[Dataset entries]
^^^^^^^^^^^^^^^^
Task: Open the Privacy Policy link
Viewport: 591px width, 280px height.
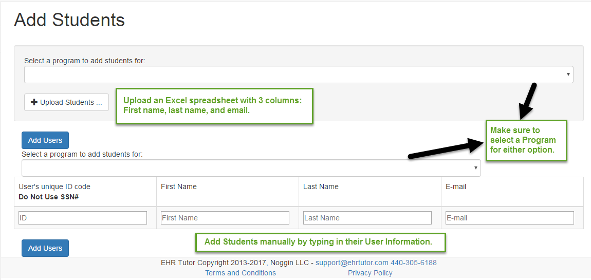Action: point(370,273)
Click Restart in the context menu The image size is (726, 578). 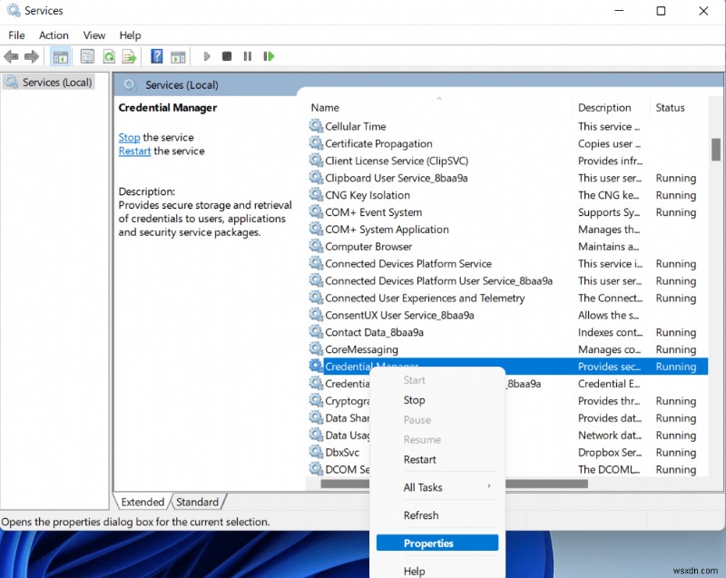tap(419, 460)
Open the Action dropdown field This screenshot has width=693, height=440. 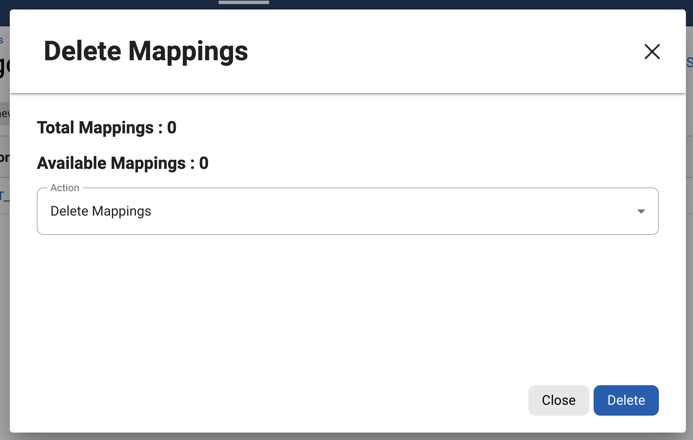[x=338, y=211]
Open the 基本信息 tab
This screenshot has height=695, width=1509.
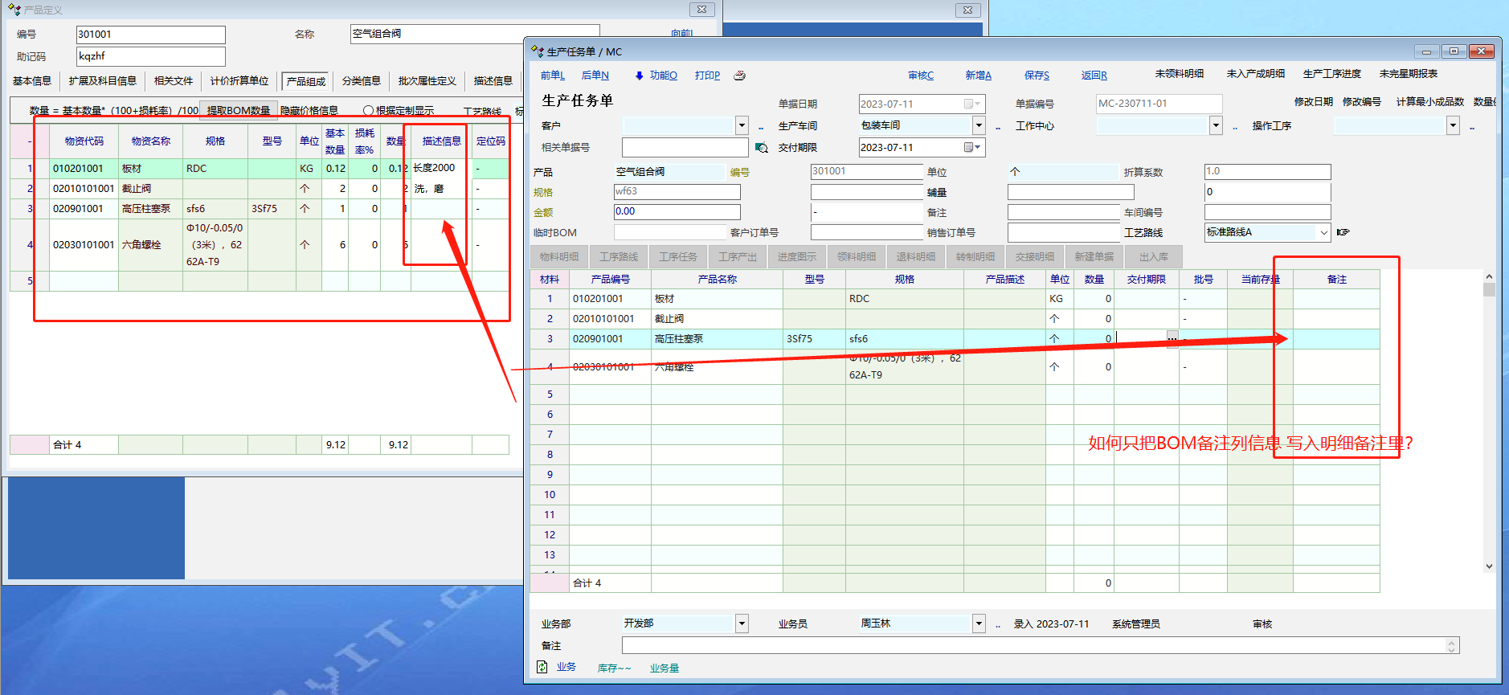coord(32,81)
^^^^^^^^^^^^^^^^
**TASK DESCRIPTION:** Using the records above, reproduce exactly the lines from the line containing "Open the 基本信息 tab" through the last line, with both ends kept and no pictures.

**WRITTEN REPLY:**
Open the 基本信息 tab
This screenshot has height=695, width=1509.
coord(32,81)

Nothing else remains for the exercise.